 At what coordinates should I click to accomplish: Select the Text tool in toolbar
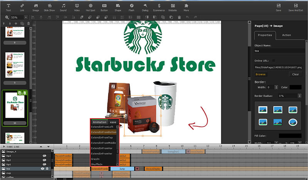point(8,7)
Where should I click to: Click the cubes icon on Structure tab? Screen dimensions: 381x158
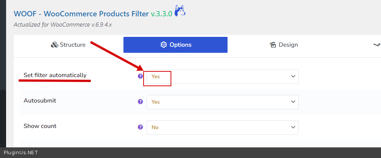(54, 45)
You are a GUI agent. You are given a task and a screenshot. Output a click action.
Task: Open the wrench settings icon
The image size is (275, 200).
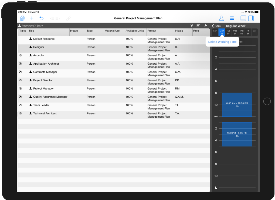click(205, 25)
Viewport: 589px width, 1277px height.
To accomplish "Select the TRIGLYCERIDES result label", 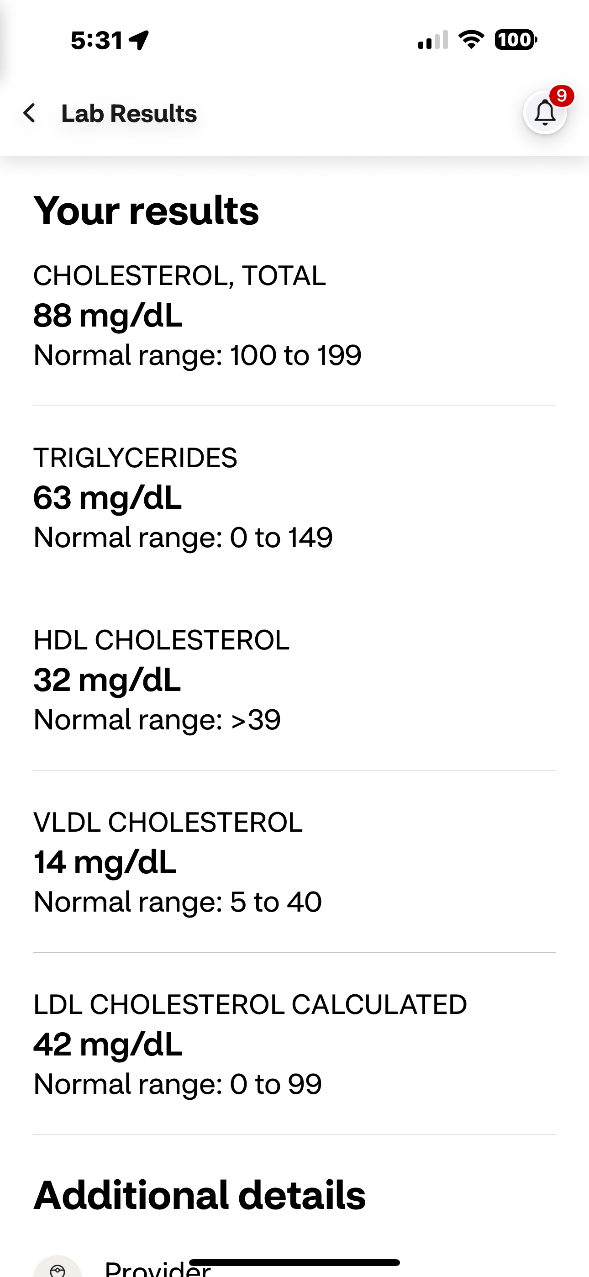I will pyautogui.click(x=135, y=458).
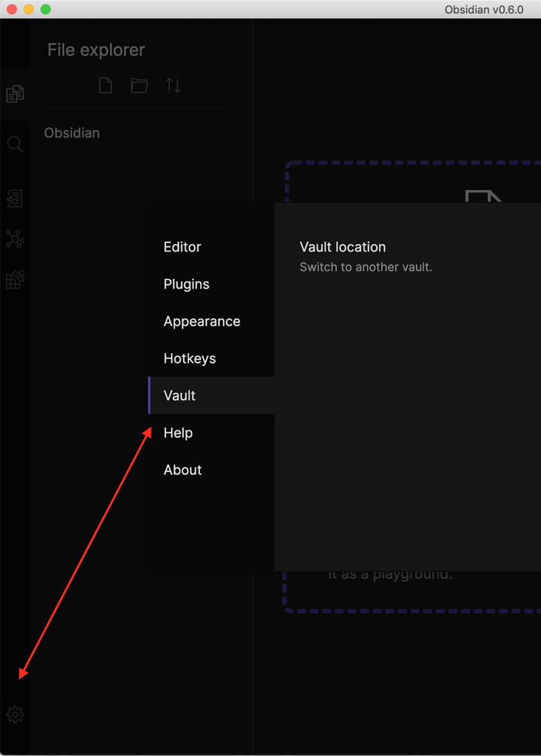Select the Appearance settings tab
541x756 pixels.
click(x=202, y=321)
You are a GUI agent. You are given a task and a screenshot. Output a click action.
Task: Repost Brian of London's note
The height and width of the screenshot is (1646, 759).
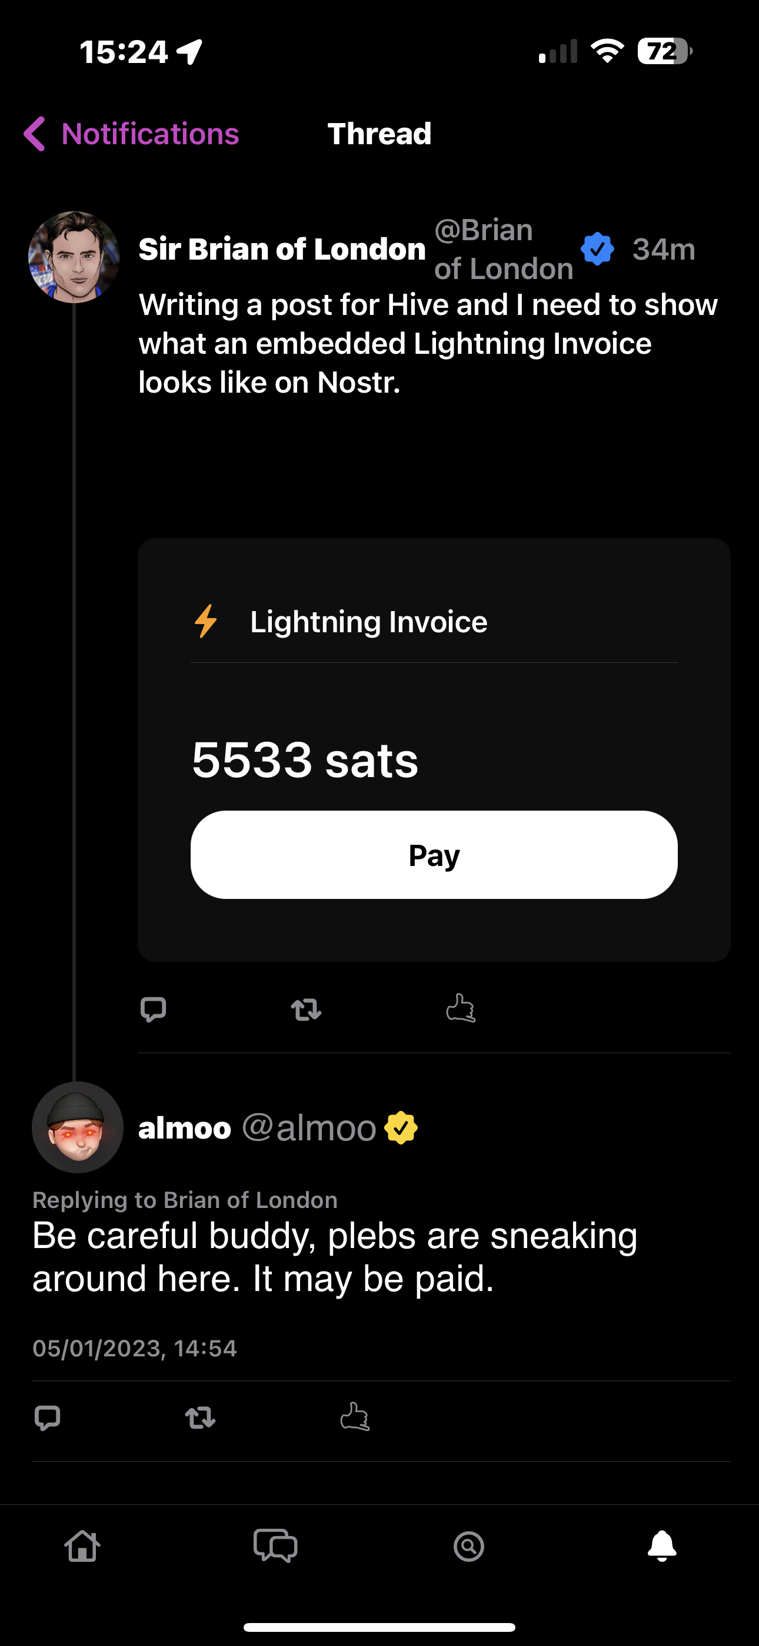306,1010
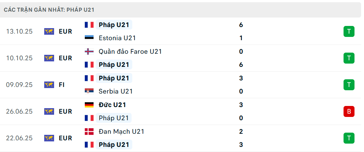The width and height of the screenshot is (364, 152).
Task: Click the green T badge for the Denmark match
Action: click(349, 138)
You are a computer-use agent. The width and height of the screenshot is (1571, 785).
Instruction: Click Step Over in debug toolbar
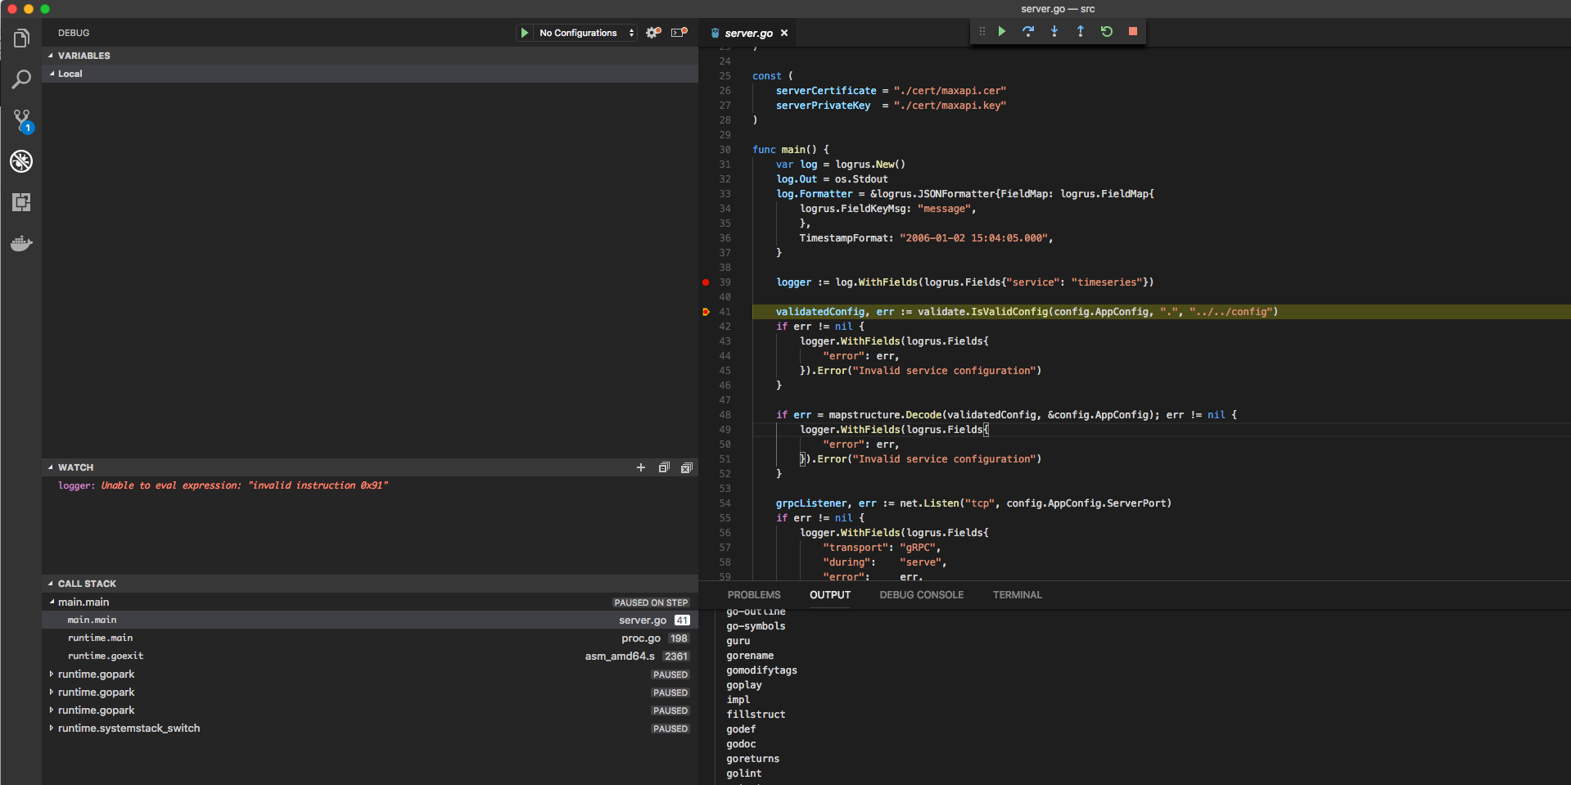point(1028,31)
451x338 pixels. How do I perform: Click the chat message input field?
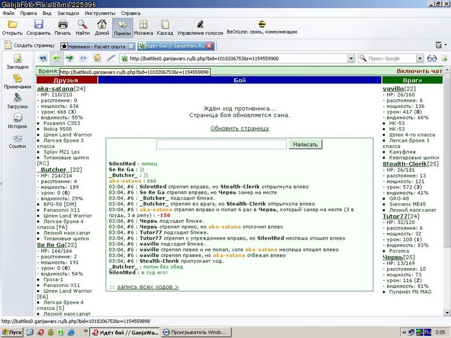(x=221, y=145)
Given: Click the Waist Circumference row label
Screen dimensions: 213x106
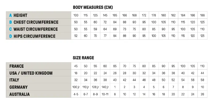Looking at the screenshot, I should click(x=36, y=29).
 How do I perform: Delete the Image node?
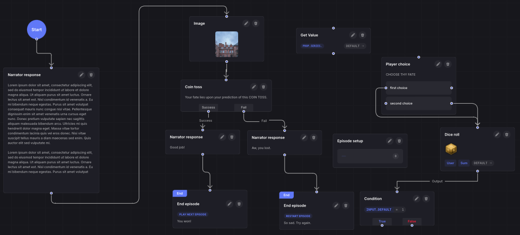256,23
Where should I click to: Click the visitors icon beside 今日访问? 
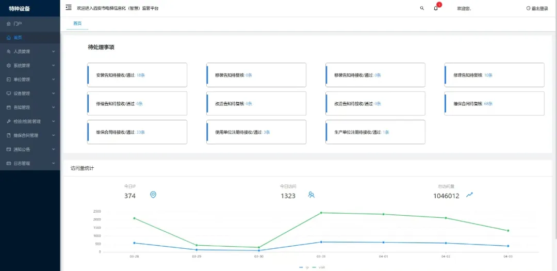pyautogui.click(x=311, y=195)
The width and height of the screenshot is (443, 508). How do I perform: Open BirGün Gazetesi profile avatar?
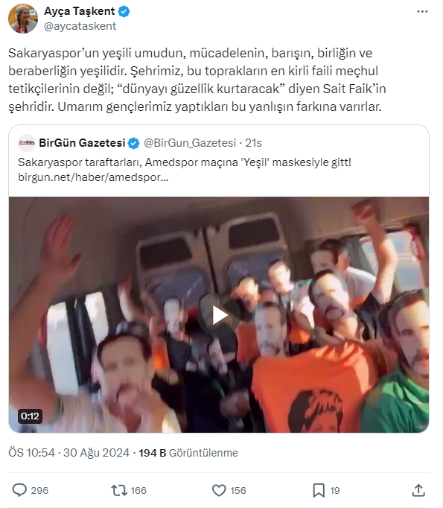tap(27, 143)
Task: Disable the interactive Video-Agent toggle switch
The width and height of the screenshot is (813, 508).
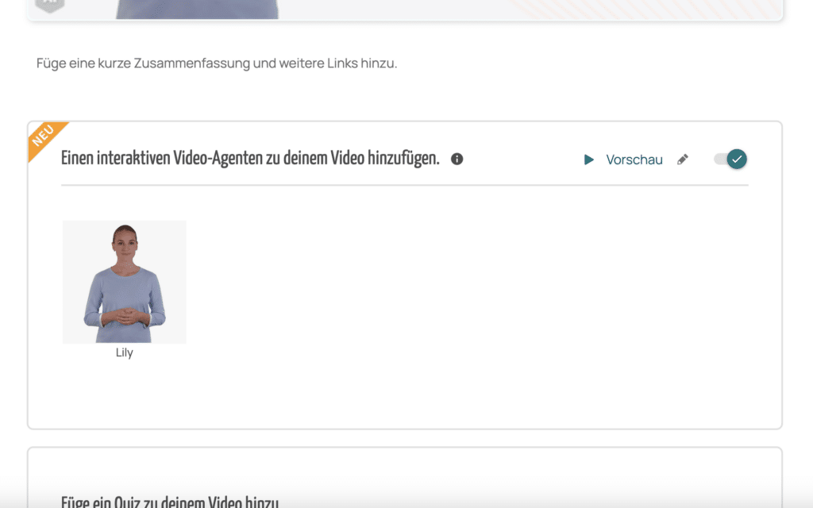Action: point(730,159)
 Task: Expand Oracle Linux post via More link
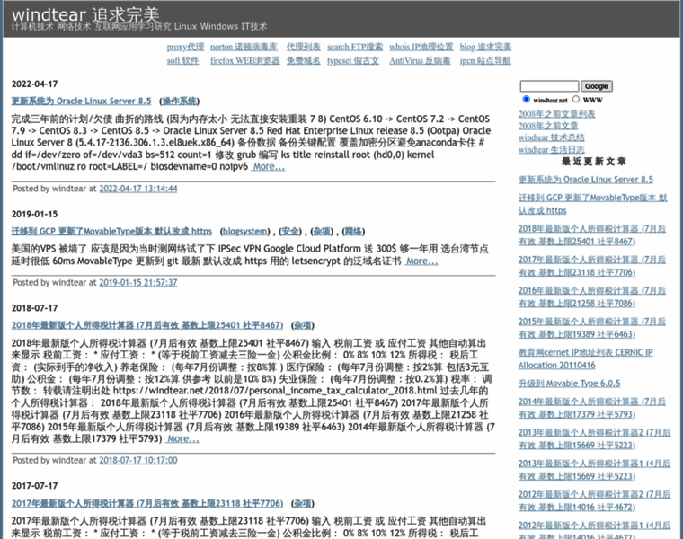click(269, 166)
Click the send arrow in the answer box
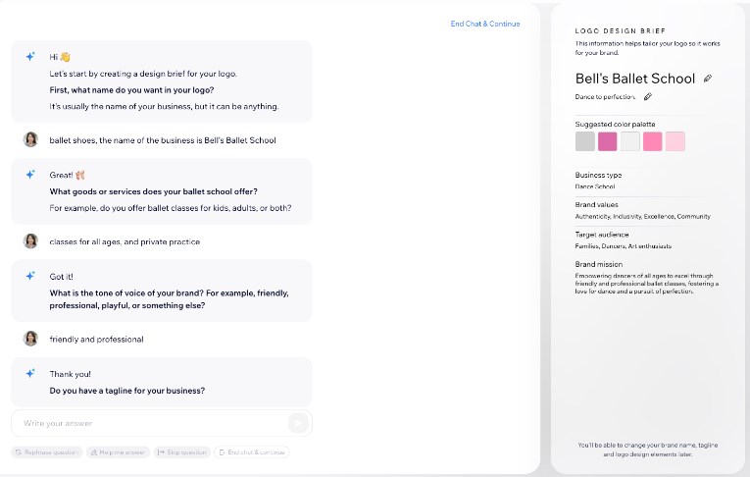750x477 pixels. [x=297, y=423]
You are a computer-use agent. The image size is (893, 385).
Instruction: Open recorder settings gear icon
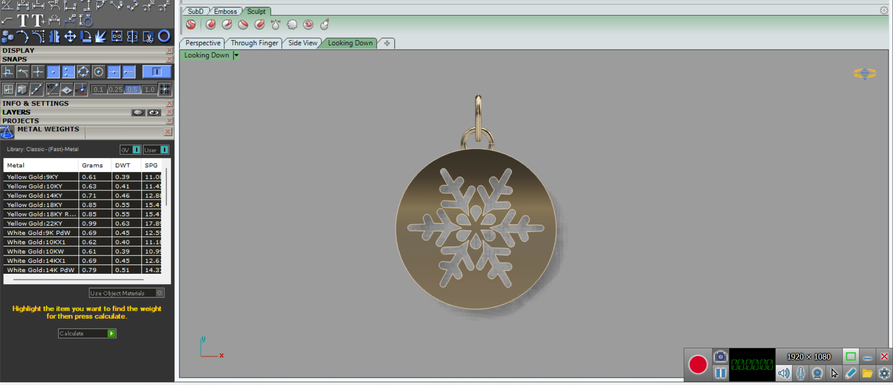point(884,373)
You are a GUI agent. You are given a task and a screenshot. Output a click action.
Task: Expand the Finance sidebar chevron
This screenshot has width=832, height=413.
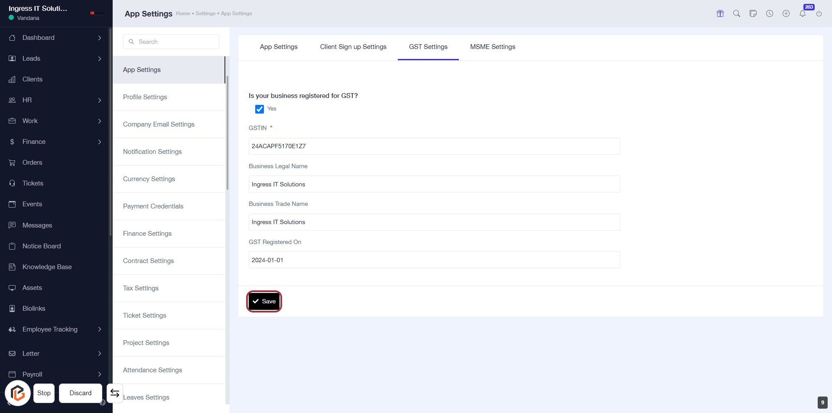click(100, 142)
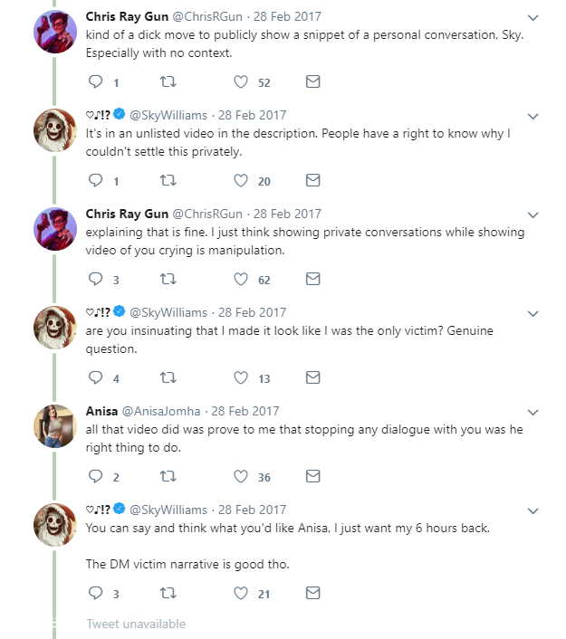Retweet the 'Genuine question' tweet

click(168, 378)
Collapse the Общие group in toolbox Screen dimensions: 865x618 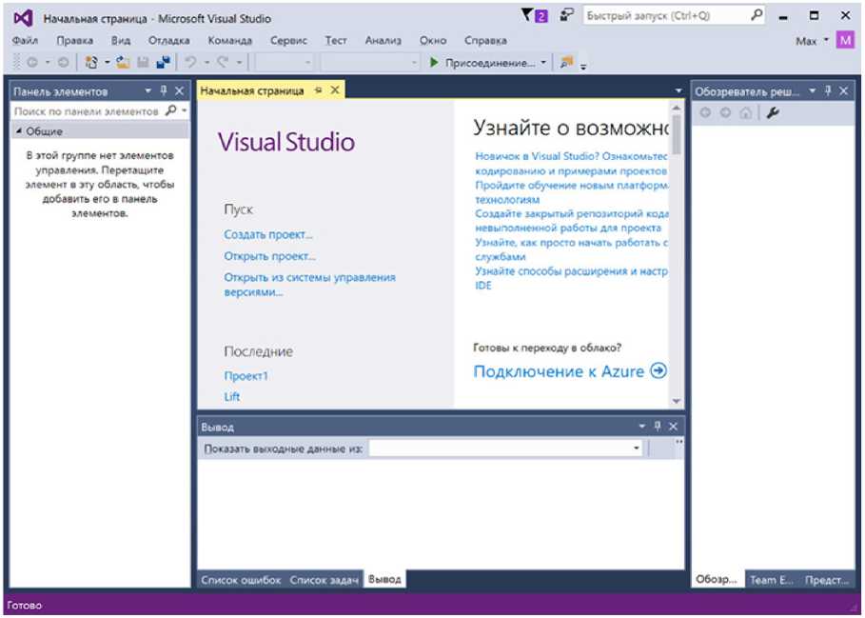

-- -- --

*WORK TASK*: Text only, no pictures: please print exactly the lines above from the line with "Task: Expand Oracle Linux post via More link" up to and including the line with "Task: Expand the Finance sidebar chevron", and nothing else.

*ANSWER SECTION*:
 Task: Expand Oracle Linux post via More link
click(269, 166)
Click the send arrow in the answer box
750x477 pixels. [x=297, y=423]
You are a computer-use agent. The image size is (893, 385).
Instruction: Open recorder settings gear icon
point(884,373)
You are a GUI agent. You are given a task and a screenshot. Output a click action.
Task: Expand the Finance sidebar chevron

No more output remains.